Anomaly in home_panel_summary

Hey I sent in my email for the SG Open Census data. How long does it usually take for the email to come in?


This topic was automatically generated from Slack. You can find the original thread here.

Hey @Alexander_Audet_American_Enterprise_Institute - you should receive the email within a few minutes. I emailed you about this, so keep your eyes peeled for an email from me.

Thanks! It’s been received

I have a separate, unrelated question. Should I post it in this thread, or in help?

I’m basically noticing in an anomaly in the home_panel_survey, where there’s a large increase in the number of at residing devices between January 2020 and February 2020. I haven’t adjusted numbers at all, but when I collapse them by LEAID (school district) or by time ([year, month, week]), the surge in devices appear. Did SG change their sampling at all around that time?

Hey @Alexander_Audet_American_Enterprise_Institute - that’s not a known issue in our data. We did see some bumps in the home panel summary around November 2021. Mind sharing some more details around what you’re seeing? Also looping in your CSM @austinlwheat who can help work with you on this issue.

Sure thing, I’m happy to share an output. I’m reproducing a table right now

Essentially, I took each home_panel_survey file, and appended all of them to create a list of panel devices over years, months and weeks (time points come from where the file is stored). Then, I take comparable time points from before the pandemic and after (covid vs norm) to compare how pools of devices have changed year over year

When I compare Jan 2020 to Feb 2020, there’s a consistent bump of ~20% between Jan 2020 Week 4 and Feb 2020 Week 1 across all counties or school districts. When merging by pre & post, I’m merging with an id uses the state, cbg, month and week. I then drop duplicates within each year, month and week.

If we can’t discern the cause of the bump in devices, could we schedule a call to review what’s happening? I know that’s a lot to ask, but this is a blocker for a major piece of research that AEI is trying to publish.

Also, there isn’t a comparable bump between Jan 2021 and Feb 2021

Here’s the file. Each LEAID is a school district, and there’s the corresponding device counts for each time point. If you look in the residing_devices_norm column, there’s usually a large bump in devices between Jan 2020 and Feb 2020. Let me know what you think!

Last question, back to the cbg open census data: would that literally be the same data pulled from the census website? Specifically referring to the ACS 5-year population estimates

@Jeff_Ho_SafeGraph

@Alexander_Audet_American_Enterprise_Institute How are you defining “Week 1, 2, 3, 4, etc” here. I see the first week of January was Jan 1 - Jan 7, 2020, but home_panel_summary would always cover the Mon to Sun week i.e., Dec 30 to Jan 5.

Sometimes our panel increases in size due to better recruitment of apps, etc - that’s my first thought when I read this - such fluctuations are normal if it’s not an artefact caused by the merging process here.

Besides the bump in number of devices in the sample, is there an underlying insight (i.e., trendline, etc) that is hard to explain?

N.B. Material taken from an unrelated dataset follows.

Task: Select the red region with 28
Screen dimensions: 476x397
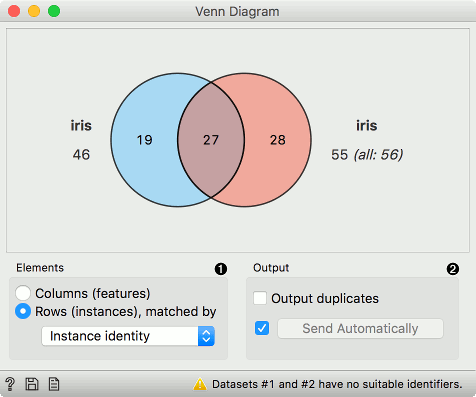Action: [278, 140]
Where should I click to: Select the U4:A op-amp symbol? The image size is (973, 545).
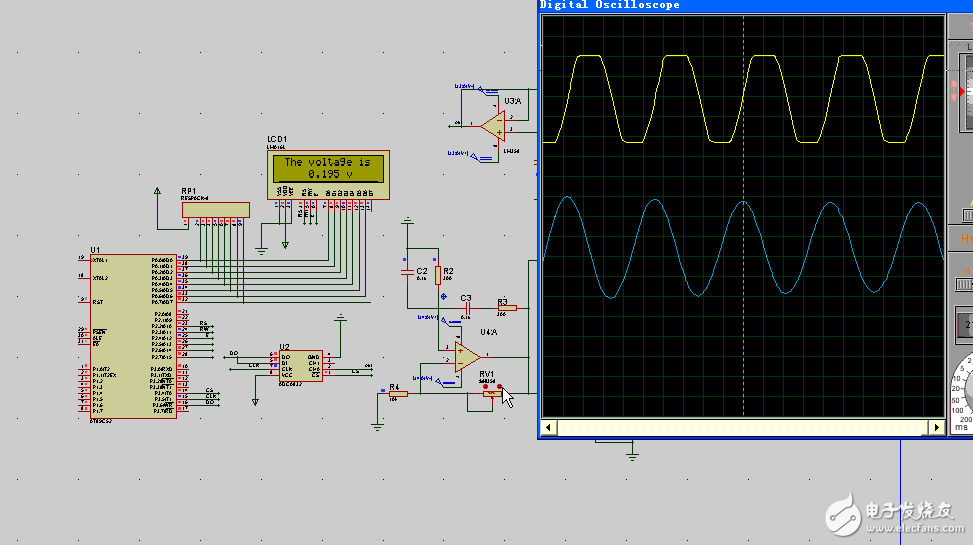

Happy to help draft a response to a reviewer if helpful.

For the CBG open census data, it’s the same as from the census website. Just packaged in a much easier and digestable way.

Hey Jeff, thanks for joining in! So the files for SG are usually nested in a 2020 folder, then a 5 folder for May, then a 4 folder for that date (Picking arbitrary dates as an example). To make it easier to merge weeks, I just assign a value to order the weeks (e.g. 1, 2, 3, 4) which isn’t perfect, but works for most months.

We see a trend where there’s about a 18-30% increase in home residing devices when summing residing devices at the weekly level. What do you mean by recruitment of apps?

Good to know about the census data!

I’m working on a ZIP to reproduce what I’m seeing for Chris, and I can forward it to you as well. I’m just adding comments so it’s legible at the moment.

Hey Jeff, sorry for the delay in getting back to you. We see a fluctuation in devices that, in almost all distances, appears stable. However, between Jan 2020 and Feb 2020, we found a dramatic increase in in residing devices by 18-30% at most aggregated levels.